Die Stadt Münster bekämpft derzeit mit einem Biozid die Larven des Eichenprozessionsspinners. Die Gemeinde Nottuln verzichtet darauf, was am Dienstagabend im Ausschuss für Gemeindeentwicklung zu einer Diskussion führte.

Mittwoch, 06.05.2020, 20:13 Uhr aktualisiert: 07.05.2020, 16:18 Uhr
Noch haben die Larven des Eichenprozessionsspinners keine solchen Brennhaare. Doch das wird sich bald ändern.
Noch haben die Larven des Eichenprozessionsspinners keine solchen Brennhaare. Doch das wird sich bald ändern. Foto: Große Hüttmann

Hartmut Rulle ( CDU ) kritisierte den Verzicht auf den Biozideinsatz und forderte die Verwaltung energisch auf, in dem noch verbleibenden Zeitfenster von rund zwei Wochen Biozide einzusetzen. Es gebe heute ein gutes Mittel, bei dem negative Folgewirkungen sehr gering seien. In der Güterabwägung zwischen dem Schutz der Gesundheit der Bürger und den Folgen des Biozideinsatzes spreche sich die CDU für den Biozideinsatz aus. Zudem sei dieses Vorgehen wahrscheinlich im Endeffekt auch preiswerter für die Gemeinde.

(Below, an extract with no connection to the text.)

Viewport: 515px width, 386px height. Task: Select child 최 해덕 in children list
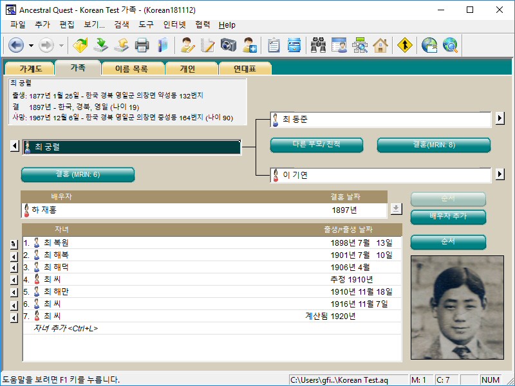coord(56,267)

Bei dem in Frage kommenden Mittel handelt es sich nach Aussage von Dr. Susanne Diekmann (Grüne) um ein Mittel zur „biologischen Schädlingsbekämpfung“.

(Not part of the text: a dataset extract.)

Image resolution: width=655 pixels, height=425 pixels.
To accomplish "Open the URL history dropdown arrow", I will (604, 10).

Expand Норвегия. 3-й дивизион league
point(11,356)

Bürgermeisterin Manuela Mahnke erinnerte daran, dass man sich vor zwei Jahren darauf verständigt habe, auf Biozide zu verzichten. Daran habe sich die Verwaltung auch gehalten.

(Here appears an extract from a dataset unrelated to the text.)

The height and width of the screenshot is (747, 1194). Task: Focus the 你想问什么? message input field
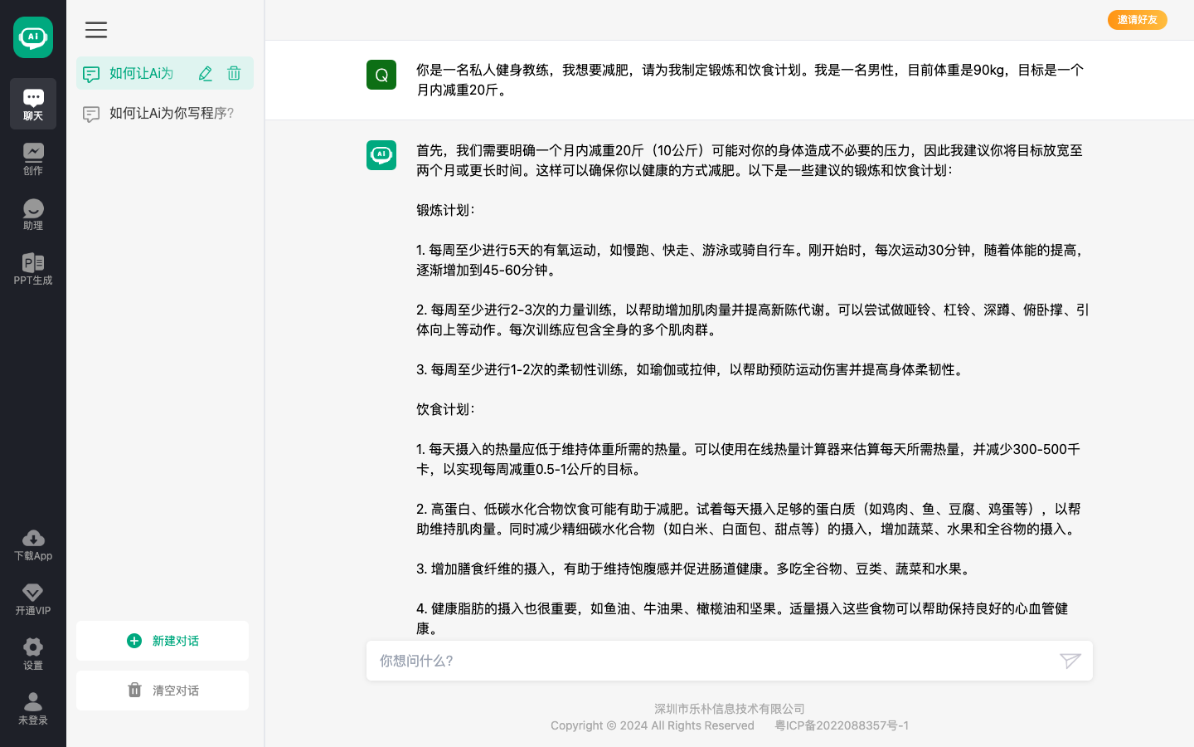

Einen formellen Antrag, wonach die Gemeinde zum sofortigen Biozideinsatz verpflichtet wird, zog Hartmut Rulle zurück. Rechtsrat Stefan Kohaus sah rechtliche Probleme, versprach aber eine intensive Prüfung, ob die Bekämpfung des Eichenprozessionsspinners mit dem Biozid noch kurzfristig organisiert werden kann.